>> START

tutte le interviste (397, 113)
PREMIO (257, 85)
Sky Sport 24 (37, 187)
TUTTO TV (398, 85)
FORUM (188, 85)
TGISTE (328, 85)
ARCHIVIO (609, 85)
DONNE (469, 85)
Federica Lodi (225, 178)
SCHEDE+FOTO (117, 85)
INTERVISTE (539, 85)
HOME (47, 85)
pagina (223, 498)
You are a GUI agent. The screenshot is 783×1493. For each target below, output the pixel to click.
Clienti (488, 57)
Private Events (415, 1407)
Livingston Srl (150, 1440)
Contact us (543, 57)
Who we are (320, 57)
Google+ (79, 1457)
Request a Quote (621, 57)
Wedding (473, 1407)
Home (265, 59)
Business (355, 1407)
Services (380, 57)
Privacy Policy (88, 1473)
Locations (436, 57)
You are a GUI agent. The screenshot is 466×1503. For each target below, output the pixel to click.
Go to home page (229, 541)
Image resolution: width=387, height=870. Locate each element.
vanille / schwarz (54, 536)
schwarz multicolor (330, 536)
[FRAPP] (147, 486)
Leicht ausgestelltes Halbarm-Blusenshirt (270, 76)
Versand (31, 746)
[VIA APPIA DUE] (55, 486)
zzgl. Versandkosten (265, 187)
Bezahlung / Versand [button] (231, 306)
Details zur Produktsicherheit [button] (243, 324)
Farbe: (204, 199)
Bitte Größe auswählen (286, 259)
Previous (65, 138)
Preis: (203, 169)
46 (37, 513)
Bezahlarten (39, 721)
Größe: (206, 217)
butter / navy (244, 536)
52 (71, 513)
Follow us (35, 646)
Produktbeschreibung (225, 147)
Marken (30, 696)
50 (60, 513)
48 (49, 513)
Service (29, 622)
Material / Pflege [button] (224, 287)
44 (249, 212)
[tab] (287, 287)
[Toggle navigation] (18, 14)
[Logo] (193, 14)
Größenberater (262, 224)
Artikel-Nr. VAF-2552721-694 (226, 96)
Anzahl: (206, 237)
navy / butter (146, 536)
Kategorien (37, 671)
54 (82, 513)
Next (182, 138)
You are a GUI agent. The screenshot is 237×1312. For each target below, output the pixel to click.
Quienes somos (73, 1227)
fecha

>> END

Swap "Private Events" for "Private Parties" throughout these lines and reproduce all of them, leaving everything else unchanged.

tutte le interviste (397, 113)
PREMIO (257, 85)
Sky Sport 24 (37, 187)
TUTTO TV (398, 85)
FORUM (188, 85)
TGISTE (328, 85)
ARCHIVIO (609, 85)
DONNE (469, 85)
Federica Lodi (225, 178)
SCHEDE+FOTO (117, 85)
INTERVISTE (539, 85)
HOME (47, 85)
pagina (223, 498)
You are a GUI agent. The screenshot is 783×1493. For each target below, output the pixel to click.
Clienti (488, 57)
Private Parties (415, 1407)
Livingston Srl (150, 1440)
Contact us (543, 57)
Who we are (320, 57)
Google+ (79, 1457)
Request a Quote (621, 57)
Wedding (473, 1407)
Home (265, 59)
Business (355, 1407)
Services (380, 57)
Privacy Policy (88, 1473)
Locations (436, 57)
You are a GUI agent. The screenshot is 466×1503. For each target below, output the pixel to click.
Go to home page (229, 541)
Image resolution: width=387, height=870. Locate each element.
vanille / schwarz (54, 536)
schwarz multicolor (330, 536)
[FRAPP] (147, 486)
Leicht ausgestelltes Halbarm-Blusenshirt (270, 76)
Versand (31, 746)
[VIA APPIA DUE] (55, 486)
zzgl. Versandkosten (265, 187)
Bezahlung / Versand [button] (231, 306)
Details zur Produktsicherheit [button] (243, 324)
Farbe: (204, 199)
Bitte Größe auswählen (286, 259)
Previous (65, 138)
Preis: (203, 169)
46 (37, 513)
Bezahlarten (39, 721)
Größe: (206, 217)
butter / navy (244, 536)
52 (71, 513)
Follow us (35, 646)
Produktbeschreibung (225, 147)
Marken (30, 696)
50 (60, 513)
48 (49, 513)
Service (29, 622)
Material / Pflege [button] (224, 287)
44 (249, 212)
[tab] (287, 287)
[Toggle navigation] (18, 14)
[Logo] (193, 14)
Größenberater (262, 224)
Artikel-Nr. VAF-2552721-694 (226, 96)
Anzahl: (206, 237)
navy / butter (146, 536)
Kategorien (37, 671)
54 (82, 513)
Next (182, 138)
You are a GUI agent. The screenshot is 237×1312. For each target below, output the pixel to click.
Quienes somos (73, 1227)
fecha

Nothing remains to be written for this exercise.